Description of the task: Rewrite the lines running from the one that contains "The height and width of the screenshot is (602, 339)." through the one that contains "Action: (x=48, y=238)", substituting "tag" for "label" and keeping everything else unchanged. Leave the pictures out of your answer.

Data records:
+ + + +
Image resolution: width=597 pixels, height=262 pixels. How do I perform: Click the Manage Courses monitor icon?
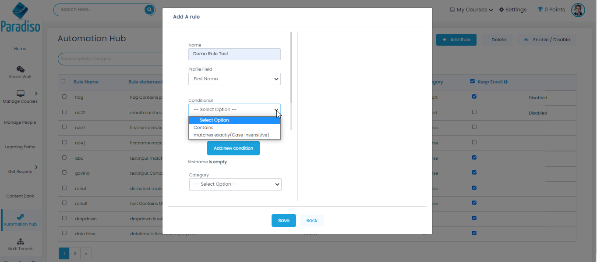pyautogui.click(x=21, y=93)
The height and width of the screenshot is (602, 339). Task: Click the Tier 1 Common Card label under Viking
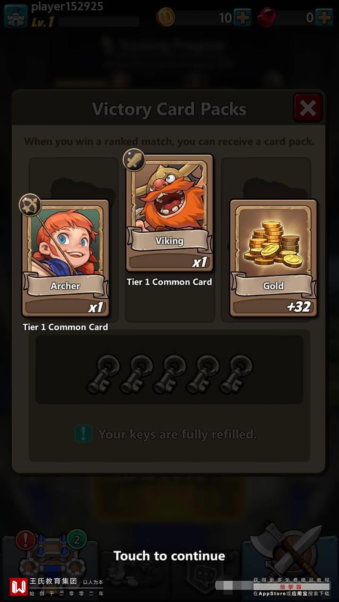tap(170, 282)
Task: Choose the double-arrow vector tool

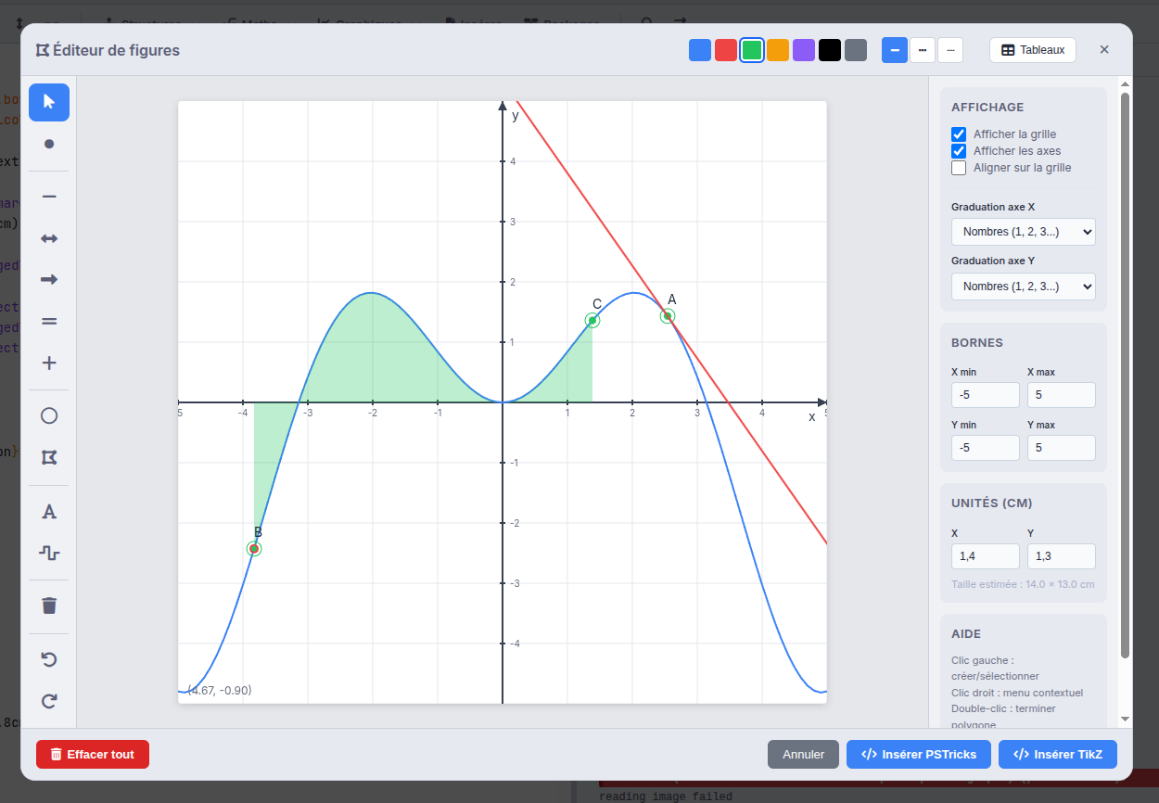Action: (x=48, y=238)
+ + + +
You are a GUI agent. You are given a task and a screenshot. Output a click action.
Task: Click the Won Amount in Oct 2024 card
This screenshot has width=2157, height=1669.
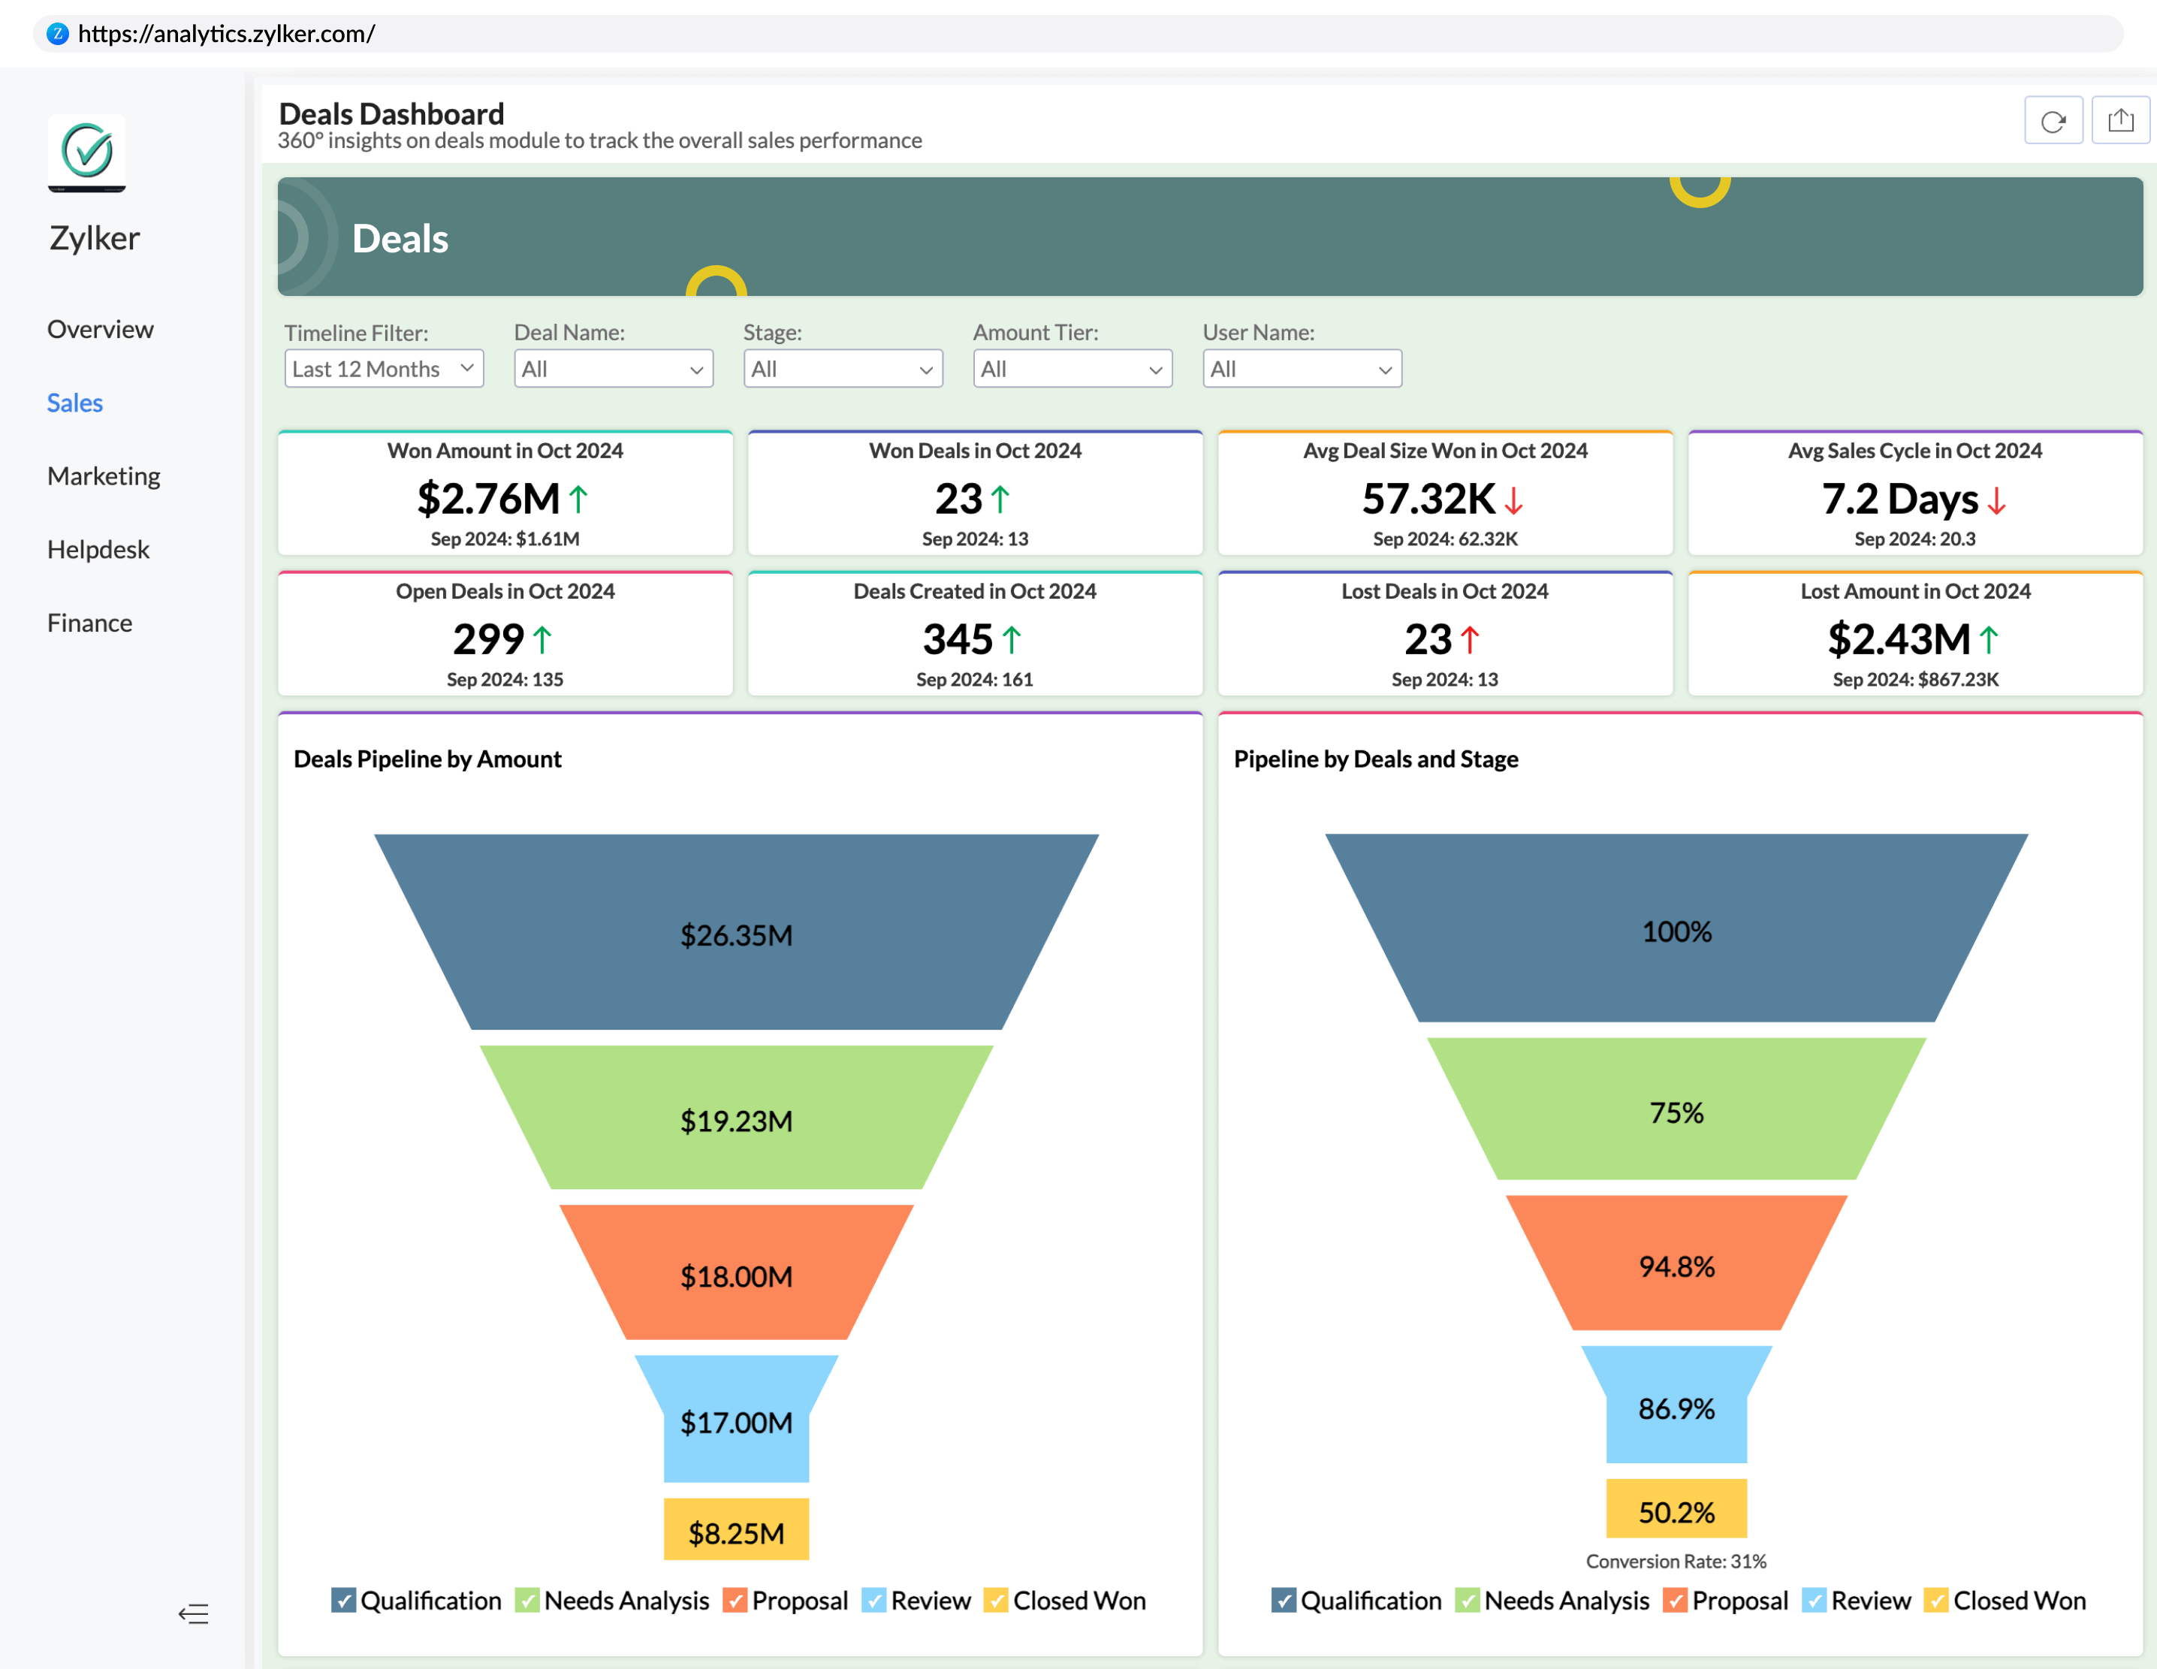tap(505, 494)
+ + + +
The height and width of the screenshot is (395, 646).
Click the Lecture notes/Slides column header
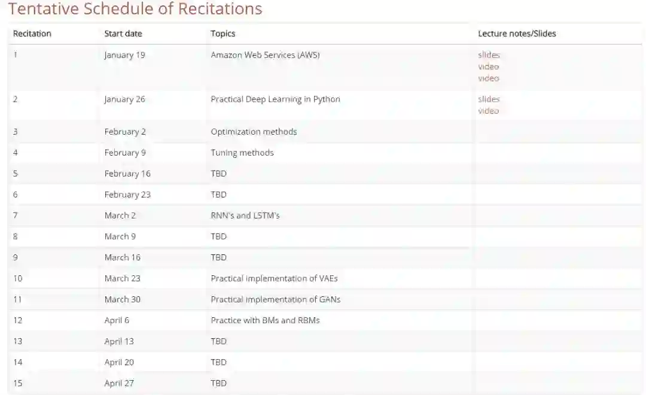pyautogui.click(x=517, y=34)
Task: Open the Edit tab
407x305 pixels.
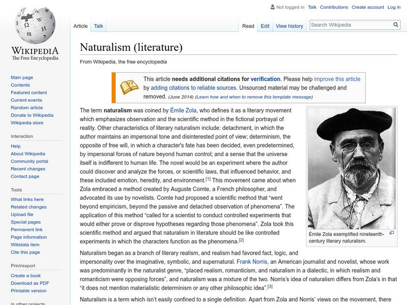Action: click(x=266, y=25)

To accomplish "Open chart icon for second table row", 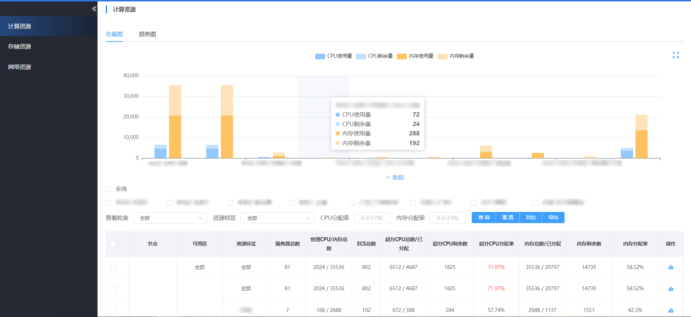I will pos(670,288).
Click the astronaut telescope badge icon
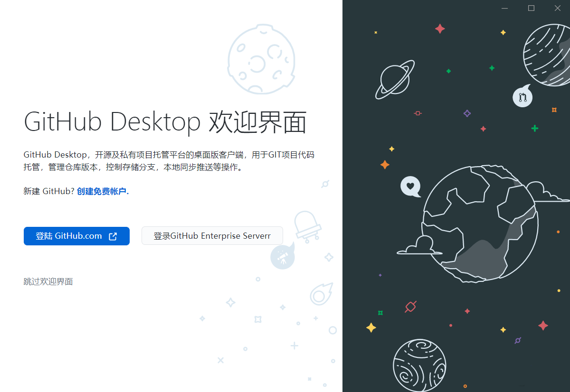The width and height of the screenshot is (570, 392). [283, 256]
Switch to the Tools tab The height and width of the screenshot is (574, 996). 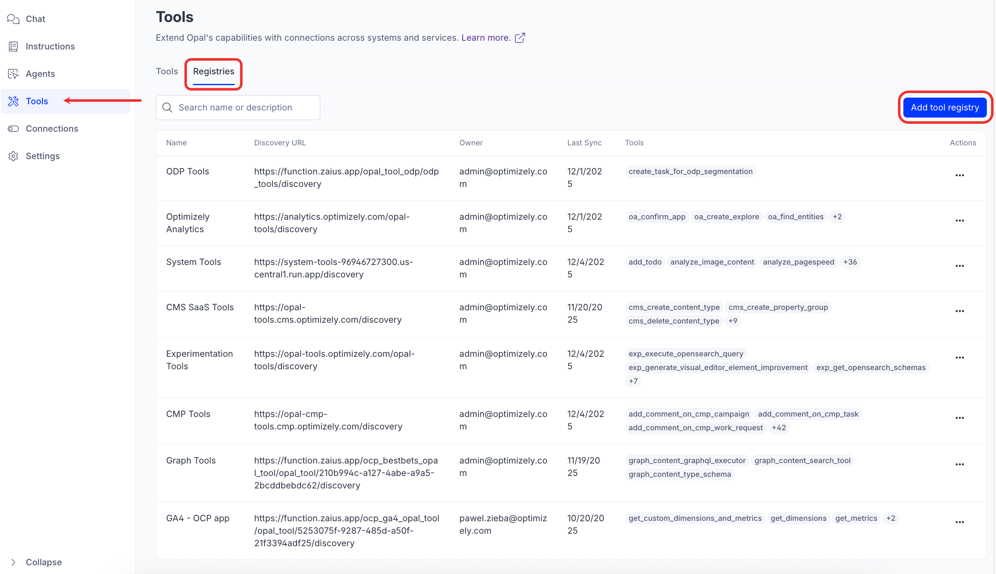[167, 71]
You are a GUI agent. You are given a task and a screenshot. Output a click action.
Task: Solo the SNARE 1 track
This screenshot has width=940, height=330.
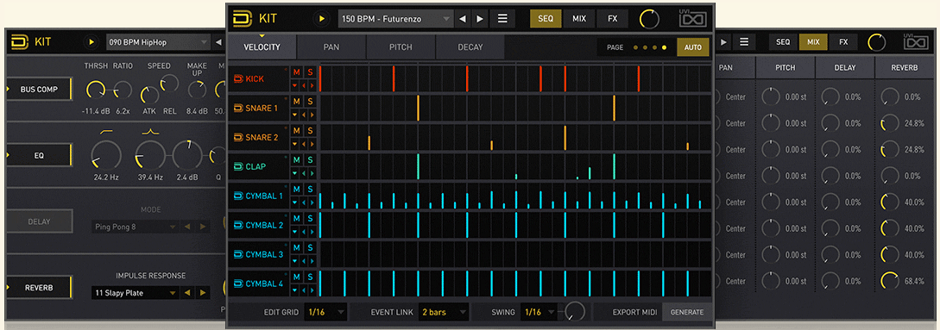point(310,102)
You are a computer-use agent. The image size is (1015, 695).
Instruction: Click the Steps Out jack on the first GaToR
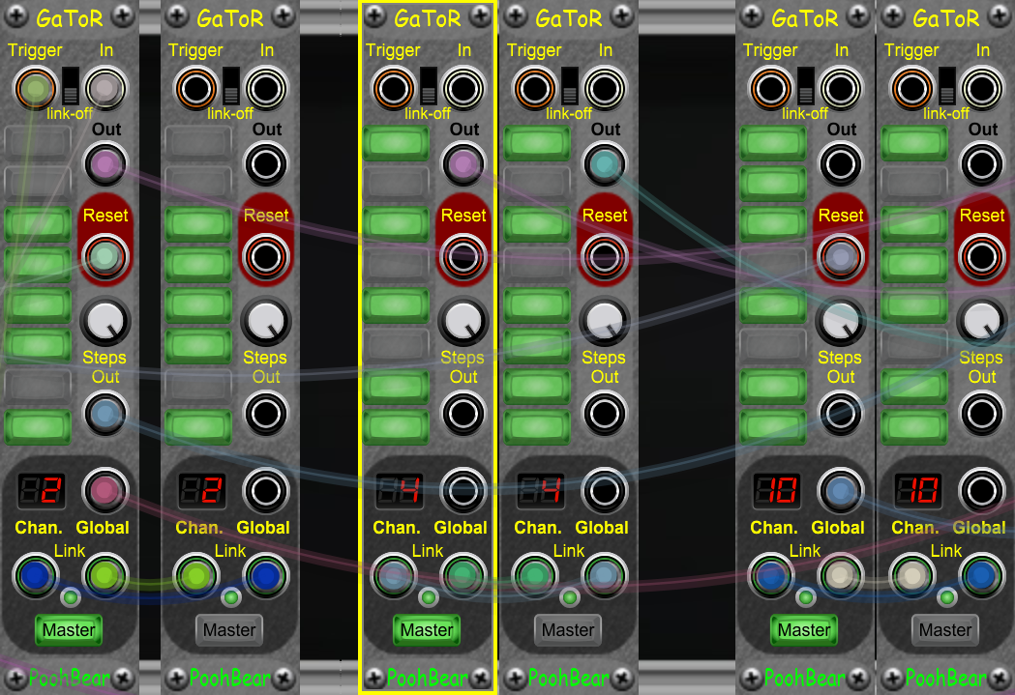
+ + + +
Solution to the problem:
The height and width of the screenshot is (602, 339). Task: Click the Tier 1 Common Card tag under Viking
tap(170, 282)
Task: Choose the double-arrow vector tool

Action: (x=48, y=238)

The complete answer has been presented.